This has gotten so hard for me. I can’t write like I used to and I don’t know why. My mind flows so fast and I have all these really funny stories that I can tell but I can’t find myself actually telling you guys. In all honesty I have told too many people about this site. I have told too many people that I write and I feel like that is a major reason why I haven’t been writing like I used to. Some people know too much about me and it’s not safe. Like if some people were to read certain blogs they would instantly know it’s about them. I don’t want them to see the blogs and I need to stop. I love this so much and I might my own blog page but it will never be like this again. I will not tell anyone on my blog about my thoughts but I will simply tell them about my day. I was stupid to tell anyone at all that I have this and in the moment I told the first person everything started falling. I couldn’t tell as much because I would lose really close friends again and I can’t lose some of them. If I ever finish my website I will tell yall about it but I don’t think I’m going to be on this site for much longer.
So let me just update yall on my life because I haven’t done that in a while. Where do I begin? Well I can start with the fact that me and my family are fully talking again. Nobody is fighting or anything and it’s peaceful for now. About a month ago someone told me that they believe that my family is different inside closed doors because we are so nice and cool in public. I don’t know why but I remember the entire conversation and it always comes back to me. I wish I could have that conversation with them again but I don’t like bringing up past conversations to people. There really isn’t much to tell yall about myself anymore. I stopped doing the things I used to do and I sit in my room a lot. I have literally just a half of day of school left and that’s because of my final exam. I need to study for it during the next two days.

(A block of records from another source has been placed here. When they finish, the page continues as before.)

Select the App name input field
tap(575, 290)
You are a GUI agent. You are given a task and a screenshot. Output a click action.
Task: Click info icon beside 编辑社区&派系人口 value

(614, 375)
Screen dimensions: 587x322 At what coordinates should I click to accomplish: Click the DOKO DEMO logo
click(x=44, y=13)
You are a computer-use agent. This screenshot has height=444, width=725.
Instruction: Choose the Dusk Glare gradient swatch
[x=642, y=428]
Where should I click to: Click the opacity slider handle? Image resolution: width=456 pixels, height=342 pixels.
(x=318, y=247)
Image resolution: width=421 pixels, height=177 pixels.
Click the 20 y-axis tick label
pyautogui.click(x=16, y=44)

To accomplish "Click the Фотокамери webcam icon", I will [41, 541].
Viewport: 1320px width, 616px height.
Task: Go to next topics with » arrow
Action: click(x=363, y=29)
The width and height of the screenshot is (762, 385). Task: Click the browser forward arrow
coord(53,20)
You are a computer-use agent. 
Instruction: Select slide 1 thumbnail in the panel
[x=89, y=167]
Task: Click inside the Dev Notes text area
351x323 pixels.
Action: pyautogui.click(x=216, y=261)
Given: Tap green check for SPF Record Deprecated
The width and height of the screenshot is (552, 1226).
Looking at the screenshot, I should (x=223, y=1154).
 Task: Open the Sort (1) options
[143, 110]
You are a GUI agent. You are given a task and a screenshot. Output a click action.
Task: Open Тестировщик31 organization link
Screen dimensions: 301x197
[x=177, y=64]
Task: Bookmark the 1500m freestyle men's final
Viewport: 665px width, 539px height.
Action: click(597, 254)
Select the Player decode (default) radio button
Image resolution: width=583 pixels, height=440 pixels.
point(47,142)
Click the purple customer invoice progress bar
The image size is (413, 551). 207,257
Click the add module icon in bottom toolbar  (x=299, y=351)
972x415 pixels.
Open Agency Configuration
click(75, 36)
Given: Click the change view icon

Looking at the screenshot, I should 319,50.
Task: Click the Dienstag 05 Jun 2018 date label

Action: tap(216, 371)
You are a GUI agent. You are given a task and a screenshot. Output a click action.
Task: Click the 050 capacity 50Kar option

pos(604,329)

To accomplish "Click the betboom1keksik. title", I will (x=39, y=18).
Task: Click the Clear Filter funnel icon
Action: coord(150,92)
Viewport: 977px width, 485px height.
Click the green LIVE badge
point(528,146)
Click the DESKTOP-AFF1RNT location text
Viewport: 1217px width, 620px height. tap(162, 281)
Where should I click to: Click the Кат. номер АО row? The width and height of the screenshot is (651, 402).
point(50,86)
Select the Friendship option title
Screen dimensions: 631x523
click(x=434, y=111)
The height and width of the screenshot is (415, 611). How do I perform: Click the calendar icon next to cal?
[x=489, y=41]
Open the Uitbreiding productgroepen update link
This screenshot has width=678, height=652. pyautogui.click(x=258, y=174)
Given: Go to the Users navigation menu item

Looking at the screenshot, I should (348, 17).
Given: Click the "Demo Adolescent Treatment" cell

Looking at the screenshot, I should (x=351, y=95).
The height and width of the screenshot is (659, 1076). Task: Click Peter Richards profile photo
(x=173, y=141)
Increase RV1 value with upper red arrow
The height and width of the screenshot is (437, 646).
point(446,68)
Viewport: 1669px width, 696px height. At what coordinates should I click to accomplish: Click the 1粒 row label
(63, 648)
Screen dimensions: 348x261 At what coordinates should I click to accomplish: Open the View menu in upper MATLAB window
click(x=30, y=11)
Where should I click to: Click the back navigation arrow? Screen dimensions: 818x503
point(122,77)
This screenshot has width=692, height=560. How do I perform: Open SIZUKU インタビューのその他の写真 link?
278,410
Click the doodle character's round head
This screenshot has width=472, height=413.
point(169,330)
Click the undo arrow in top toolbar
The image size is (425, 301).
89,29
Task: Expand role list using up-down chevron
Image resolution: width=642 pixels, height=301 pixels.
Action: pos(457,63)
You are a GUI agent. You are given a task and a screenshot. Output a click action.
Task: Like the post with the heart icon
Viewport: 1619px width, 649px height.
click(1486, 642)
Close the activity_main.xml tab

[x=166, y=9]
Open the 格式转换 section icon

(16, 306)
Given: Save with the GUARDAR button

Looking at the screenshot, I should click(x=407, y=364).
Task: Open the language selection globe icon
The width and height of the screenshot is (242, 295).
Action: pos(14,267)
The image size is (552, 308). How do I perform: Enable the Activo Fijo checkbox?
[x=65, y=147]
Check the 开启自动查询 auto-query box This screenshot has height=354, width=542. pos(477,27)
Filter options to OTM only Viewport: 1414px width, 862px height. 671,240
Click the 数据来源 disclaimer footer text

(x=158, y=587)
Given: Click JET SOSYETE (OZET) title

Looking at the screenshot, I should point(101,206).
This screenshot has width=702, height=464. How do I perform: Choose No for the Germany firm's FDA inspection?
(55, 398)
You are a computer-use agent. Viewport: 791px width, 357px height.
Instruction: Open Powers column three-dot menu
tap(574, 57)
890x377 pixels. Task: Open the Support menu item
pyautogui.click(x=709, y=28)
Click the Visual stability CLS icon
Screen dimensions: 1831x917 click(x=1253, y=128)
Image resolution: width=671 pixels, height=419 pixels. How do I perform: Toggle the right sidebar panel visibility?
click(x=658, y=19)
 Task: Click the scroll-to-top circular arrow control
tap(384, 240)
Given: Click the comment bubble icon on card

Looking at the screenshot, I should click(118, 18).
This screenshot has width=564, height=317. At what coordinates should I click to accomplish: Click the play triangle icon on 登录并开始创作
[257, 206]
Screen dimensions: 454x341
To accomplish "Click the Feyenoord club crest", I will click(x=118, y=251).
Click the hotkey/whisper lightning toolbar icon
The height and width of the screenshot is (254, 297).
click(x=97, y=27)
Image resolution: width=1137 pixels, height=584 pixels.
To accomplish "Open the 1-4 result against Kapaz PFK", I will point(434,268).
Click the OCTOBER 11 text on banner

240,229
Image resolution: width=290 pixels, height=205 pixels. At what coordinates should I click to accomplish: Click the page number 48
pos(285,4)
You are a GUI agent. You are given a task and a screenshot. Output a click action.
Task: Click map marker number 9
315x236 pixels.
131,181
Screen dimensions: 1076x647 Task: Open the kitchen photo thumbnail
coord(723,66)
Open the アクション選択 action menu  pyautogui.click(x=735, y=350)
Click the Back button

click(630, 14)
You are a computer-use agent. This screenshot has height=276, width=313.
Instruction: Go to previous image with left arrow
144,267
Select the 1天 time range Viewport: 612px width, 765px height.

So today I had church. Honestly, today’s service moved me. It opened my eyes beyond belief and I want to talk to someone about it but I can’t. All I can say is it put me in deep thoughts and honestly I needed to hear it.
Look at me. Look at how the literature that I write cannot compare to the ones of my past blogs. I just can’t write like my old self. I can’t write because someone will read this and they will get mad at me because I said something about them. So yea, I can’t say my thoughts. I never can anymore.
Well, this is about all for today. I will keep yall updated as I continue with my journey through life.